Bei den meisten Nulleinspeisern lohnt sich daher mit hoher Wahrscheinlichkeit der parallele Zubau eines Stromspeichers, um die eigene Solarernte zeitlich in die Stunden zu verschieben, in denen normalerweise teurer Netzstrom hinzugekauft werden müsste.

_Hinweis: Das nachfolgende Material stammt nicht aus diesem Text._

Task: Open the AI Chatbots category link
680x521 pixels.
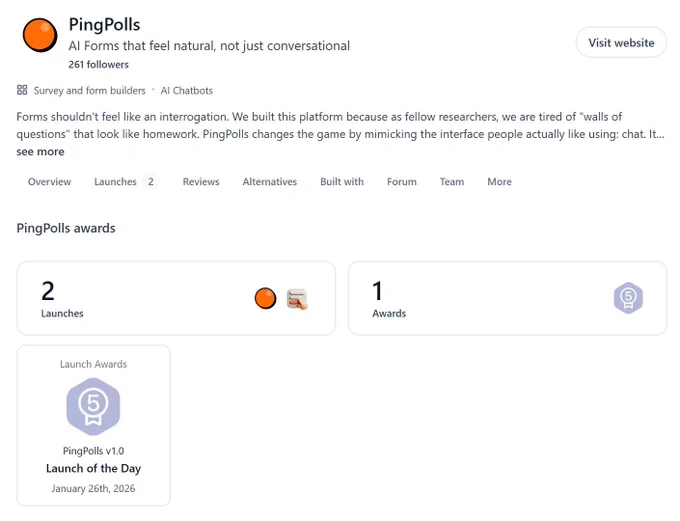Action: [x=186, y=90]
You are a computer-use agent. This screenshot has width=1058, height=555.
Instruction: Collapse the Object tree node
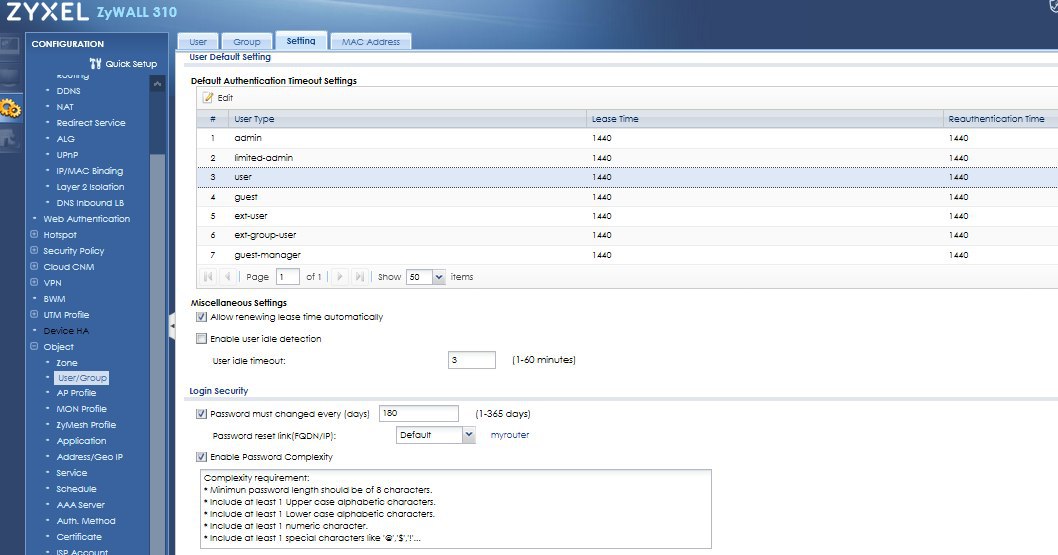35,347
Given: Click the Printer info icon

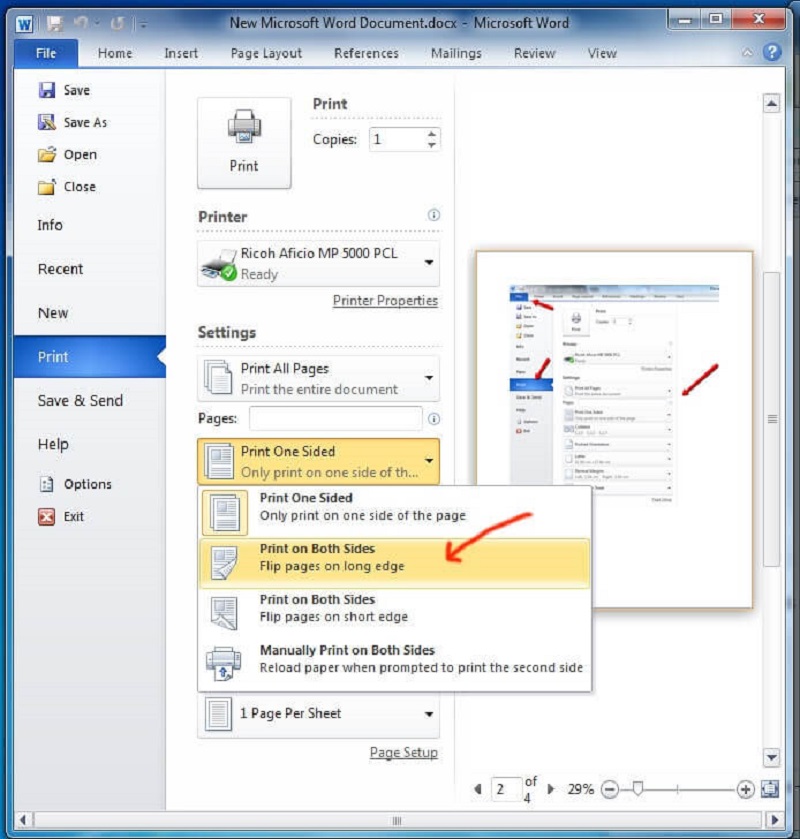Looking at the screenshot, I should [434, 215].
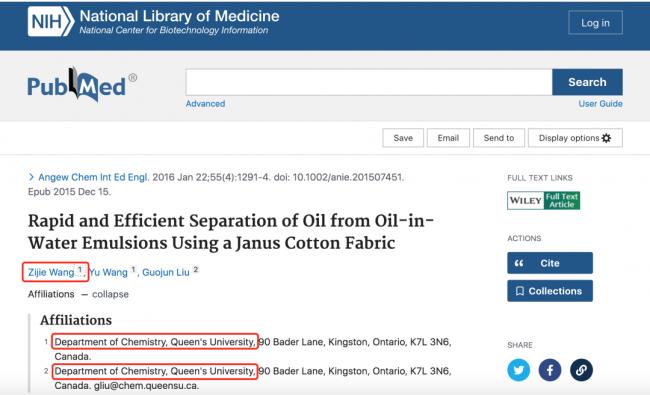Click the NIH logo
Viewport: 650px width, 395px height.
(x=51, y=22)
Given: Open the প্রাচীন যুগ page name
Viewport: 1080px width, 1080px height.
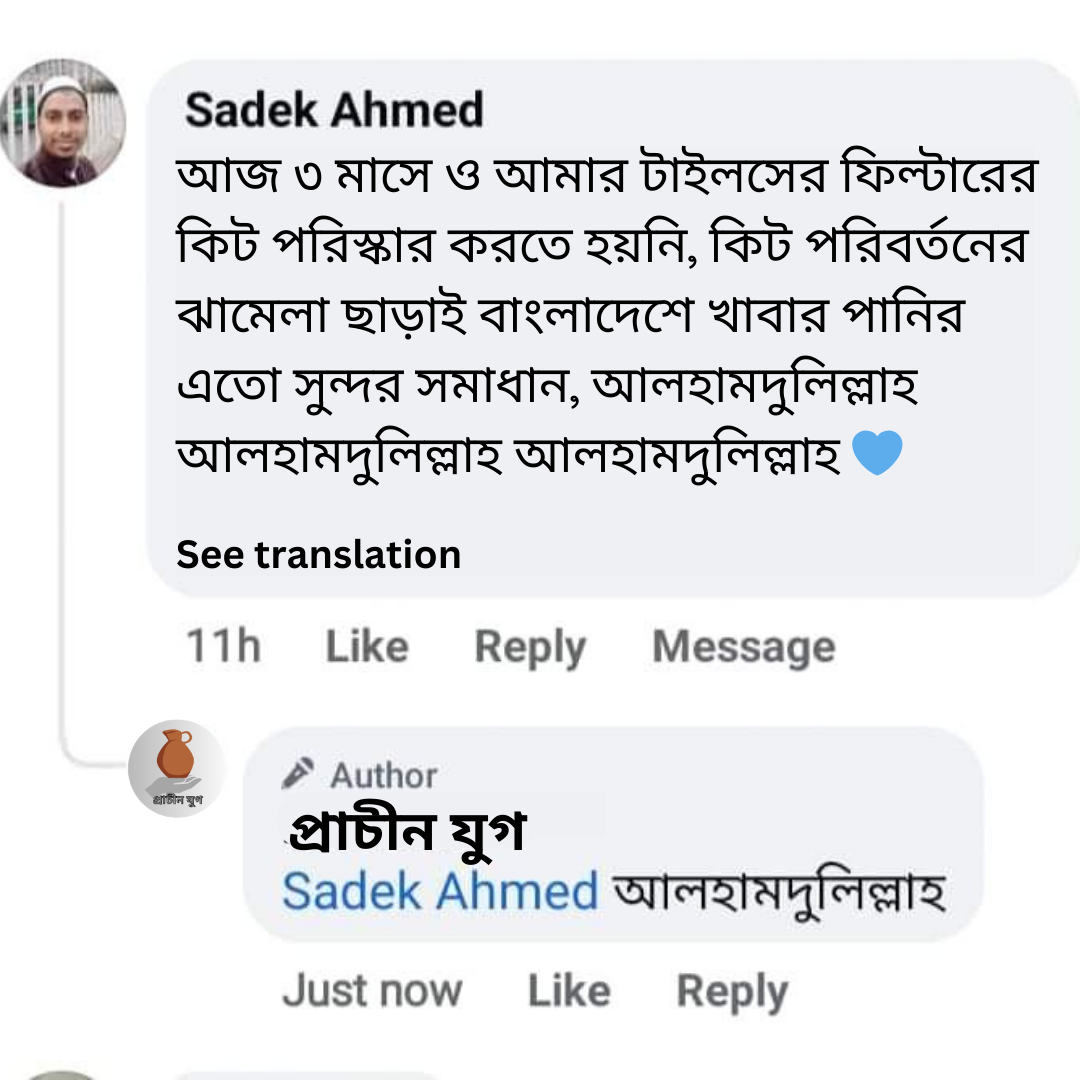Looking at the screenshot, I should 406,832.
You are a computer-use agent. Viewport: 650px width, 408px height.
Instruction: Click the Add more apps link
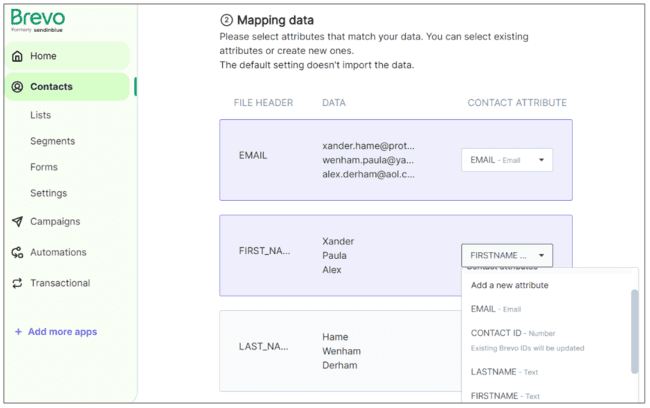pos(62,332)
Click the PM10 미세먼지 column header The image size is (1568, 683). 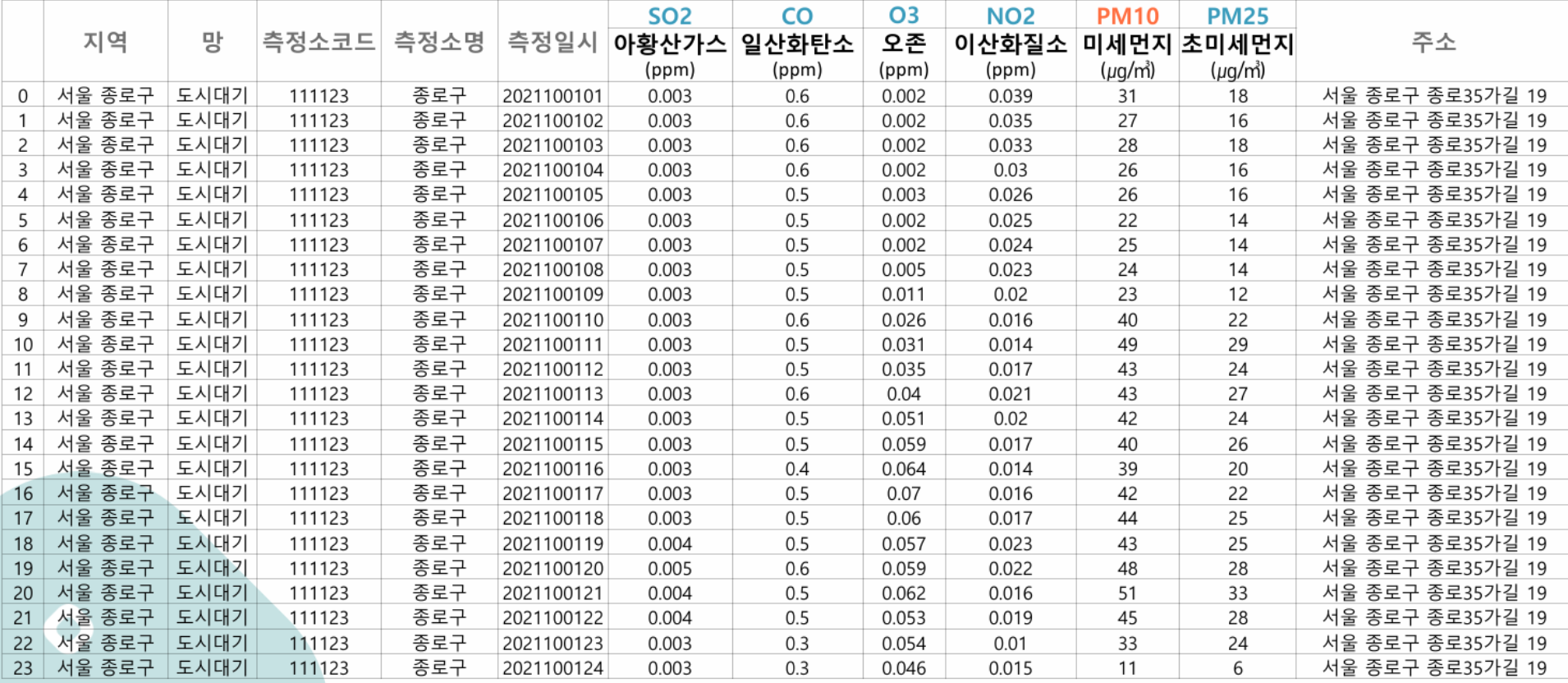click(1127, 42)
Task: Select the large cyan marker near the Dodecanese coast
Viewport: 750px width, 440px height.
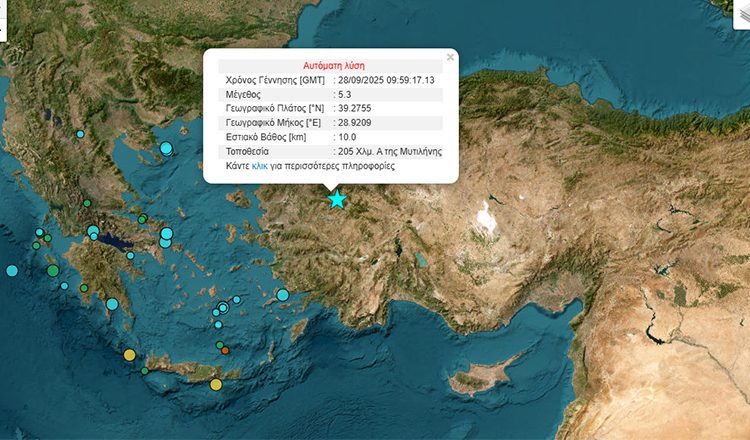Action: [x=283, y=295]
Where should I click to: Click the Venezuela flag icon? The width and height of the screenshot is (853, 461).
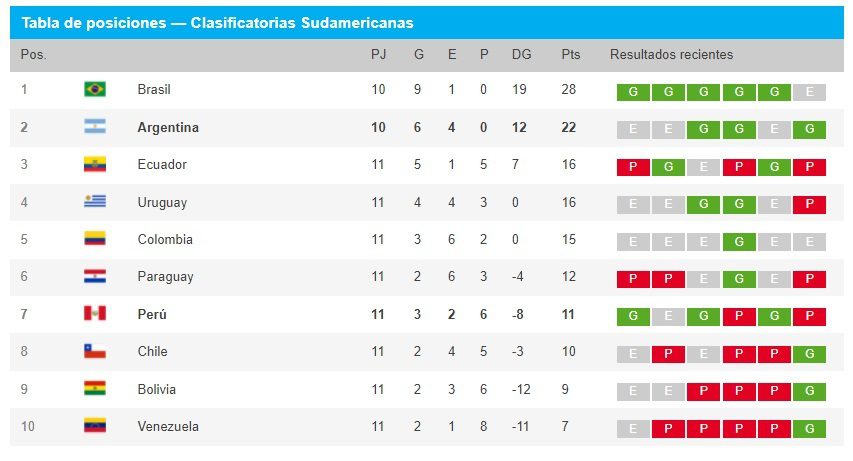point(95,426)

Auch eine Ausrichtung der PV-Anlage in Ost-West-Richtung – statt rein Süd – scheint ein geeigneter Ansatz zu sein, um die zeitliche Verfügbarkeit des eigenen Solarstroms möglichst lang zu strecken und hohe kurzzeitige Spitzen über die Mittagszeit zu verhindern, die dann in der Regel abgeregelt werden.
Zukünftig könnten die Nulleinspeiser interessant werden, wenn in den kommenden Jahren die EEG-Vergütung neu geregelt wird. Es ist davon auszugehen, dass die Förderungen weiter eingeschränkt werden und auch zunehmend kleine Anlagen mit in die Direktvermarktung einbezogen werden. Neue PV-Anlagen mit Nulleinspeisung könnten sich so die Mess- und Direktvermarktungskosten sparen.